- EXERCISE DESCRIPTION
Only the lines below between the ones containing "35mm (188, 512)" and "40mm (113, 2144)", inclusive, are to be reproduced, each exactly as it stands.

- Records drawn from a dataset
"""
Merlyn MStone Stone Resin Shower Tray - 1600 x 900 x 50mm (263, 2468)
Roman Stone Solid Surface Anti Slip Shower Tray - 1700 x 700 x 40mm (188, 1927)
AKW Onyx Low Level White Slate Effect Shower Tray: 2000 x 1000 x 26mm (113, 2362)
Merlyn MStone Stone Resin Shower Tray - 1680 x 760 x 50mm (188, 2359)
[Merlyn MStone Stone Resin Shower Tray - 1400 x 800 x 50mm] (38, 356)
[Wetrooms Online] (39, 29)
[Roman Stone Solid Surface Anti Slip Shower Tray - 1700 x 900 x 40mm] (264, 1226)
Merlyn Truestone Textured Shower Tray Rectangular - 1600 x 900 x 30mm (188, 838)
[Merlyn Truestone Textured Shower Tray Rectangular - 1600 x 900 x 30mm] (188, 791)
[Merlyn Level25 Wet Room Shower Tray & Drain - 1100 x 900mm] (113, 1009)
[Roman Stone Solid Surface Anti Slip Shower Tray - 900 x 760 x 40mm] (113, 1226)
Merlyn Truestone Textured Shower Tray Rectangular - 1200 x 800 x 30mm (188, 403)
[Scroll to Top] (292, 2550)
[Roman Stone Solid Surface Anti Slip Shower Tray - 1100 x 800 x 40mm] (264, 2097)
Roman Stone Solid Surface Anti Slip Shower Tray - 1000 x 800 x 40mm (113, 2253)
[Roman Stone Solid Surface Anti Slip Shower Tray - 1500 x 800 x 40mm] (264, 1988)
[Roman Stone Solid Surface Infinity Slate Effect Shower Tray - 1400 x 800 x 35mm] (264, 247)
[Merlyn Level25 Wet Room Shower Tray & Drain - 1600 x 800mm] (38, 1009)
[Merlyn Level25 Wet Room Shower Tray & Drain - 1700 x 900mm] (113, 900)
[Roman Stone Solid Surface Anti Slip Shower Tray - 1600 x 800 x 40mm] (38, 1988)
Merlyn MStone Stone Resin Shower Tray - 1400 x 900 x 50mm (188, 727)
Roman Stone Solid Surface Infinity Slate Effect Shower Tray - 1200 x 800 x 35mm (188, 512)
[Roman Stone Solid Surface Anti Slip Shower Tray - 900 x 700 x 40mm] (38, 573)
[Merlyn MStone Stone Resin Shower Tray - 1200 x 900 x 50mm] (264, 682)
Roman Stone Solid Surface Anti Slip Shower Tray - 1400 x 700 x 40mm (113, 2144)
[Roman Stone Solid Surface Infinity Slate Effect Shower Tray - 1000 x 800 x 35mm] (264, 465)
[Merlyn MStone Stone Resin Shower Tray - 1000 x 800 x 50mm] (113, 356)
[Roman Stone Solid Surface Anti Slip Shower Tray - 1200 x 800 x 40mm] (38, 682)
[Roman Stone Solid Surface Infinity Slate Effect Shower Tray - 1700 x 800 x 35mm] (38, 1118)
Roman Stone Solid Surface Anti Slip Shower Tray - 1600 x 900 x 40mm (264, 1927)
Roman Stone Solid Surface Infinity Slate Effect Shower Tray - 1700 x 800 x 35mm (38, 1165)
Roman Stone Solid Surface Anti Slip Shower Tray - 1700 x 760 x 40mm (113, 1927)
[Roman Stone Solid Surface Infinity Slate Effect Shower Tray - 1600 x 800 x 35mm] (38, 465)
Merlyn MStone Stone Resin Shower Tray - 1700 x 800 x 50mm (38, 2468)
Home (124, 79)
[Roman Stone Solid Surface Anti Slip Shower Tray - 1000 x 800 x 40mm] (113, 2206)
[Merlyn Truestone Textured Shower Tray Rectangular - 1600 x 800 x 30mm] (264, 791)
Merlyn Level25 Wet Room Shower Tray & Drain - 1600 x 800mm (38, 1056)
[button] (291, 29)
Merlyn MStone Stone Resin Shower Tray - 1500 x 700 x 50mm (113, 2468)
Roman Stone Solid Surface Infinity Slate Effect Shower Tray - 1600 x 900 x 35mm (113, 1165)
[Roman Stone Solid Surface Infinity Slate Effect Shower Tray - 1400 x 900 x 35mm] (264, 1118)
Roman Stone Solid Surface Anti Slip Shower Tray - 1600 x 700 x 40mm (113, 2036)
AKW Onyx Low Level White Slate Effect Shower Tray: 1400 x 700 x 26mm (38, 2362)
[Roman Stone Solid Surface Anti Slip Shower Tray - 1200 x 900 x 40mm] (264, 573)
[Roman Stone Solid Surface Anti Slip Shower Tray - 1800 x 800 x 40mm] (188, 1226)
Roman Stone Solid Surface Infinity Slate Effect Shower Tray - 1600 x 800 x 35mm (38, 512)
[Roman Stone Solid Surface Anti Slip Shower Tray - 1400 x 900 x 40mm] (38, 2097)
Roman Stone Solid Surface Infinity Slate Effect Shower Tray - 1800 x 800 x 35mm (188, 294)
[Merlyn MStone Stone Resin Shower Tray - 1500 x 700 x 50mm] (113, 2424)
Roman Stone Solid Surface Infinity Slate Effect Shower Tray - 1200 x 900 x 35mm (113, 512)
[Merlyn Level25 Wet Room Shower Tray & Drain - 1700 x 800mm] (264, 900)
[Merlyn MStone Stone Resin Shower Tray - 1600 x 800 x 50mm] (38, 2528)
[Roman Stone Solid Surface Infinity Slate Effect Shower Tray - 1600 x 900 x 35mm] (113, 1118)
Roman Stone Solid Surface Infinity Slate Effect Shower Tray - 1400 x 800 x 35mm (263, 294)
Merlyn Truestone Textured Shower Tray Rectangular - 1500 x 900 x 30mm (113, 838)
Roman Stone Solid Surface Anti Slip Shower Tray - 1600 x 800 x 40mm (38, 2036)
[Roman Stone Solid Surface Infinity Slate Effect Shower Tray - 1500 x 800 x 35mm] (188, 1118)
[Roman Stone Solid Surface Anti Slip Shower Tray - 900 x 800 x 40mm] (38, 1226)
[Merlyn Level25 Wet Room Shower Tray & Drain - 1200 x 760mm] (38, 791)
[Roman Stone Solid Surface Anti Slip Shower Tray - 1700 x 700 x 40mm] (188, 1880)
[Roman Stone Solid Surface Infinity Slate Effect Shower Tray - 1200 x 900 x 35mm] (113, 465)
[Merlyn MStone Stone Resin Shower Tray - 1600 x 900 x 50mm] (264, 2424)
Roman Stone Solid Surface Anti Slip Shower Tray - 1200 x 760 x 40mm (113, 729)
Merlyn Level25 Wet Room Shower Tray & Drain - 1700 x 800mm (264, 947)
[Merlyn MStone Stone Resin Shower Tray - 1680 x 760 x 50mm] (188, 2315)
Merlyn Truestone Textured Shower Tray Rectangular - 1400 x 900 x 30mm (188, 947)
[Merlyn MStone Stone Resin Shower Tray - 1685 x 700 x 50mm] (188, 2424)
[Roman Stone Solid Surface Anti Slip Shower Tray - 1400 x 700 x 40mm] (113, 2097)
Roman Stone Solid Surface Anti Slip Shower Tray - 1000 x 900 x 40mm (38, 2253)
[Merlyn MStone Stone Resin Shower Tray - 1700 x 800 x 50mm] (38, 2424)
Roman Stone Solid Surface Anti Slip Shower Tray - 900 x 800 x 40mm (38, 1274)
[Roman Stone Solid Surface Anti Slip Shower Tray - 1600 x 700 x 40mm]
"""
- RESPONSE TO THE EXERCISE
Roman Stone Solid Surface Infinity Slate Effect Shower Tray - 1200 x 800 x 35mm (188, 512)
[Roman Stone Solid Surface Anti Slip Shower Tray - 900 x 700 x 40mm] (38, 573)
[Merlyn MStone Stone Resin Shower Tray - 1200 x 900 x 50mm] (264, 682)
Roman Stone Solid Surface Anti Slip Shower Tray - 1400 x 700 x 40mm (113, 2144)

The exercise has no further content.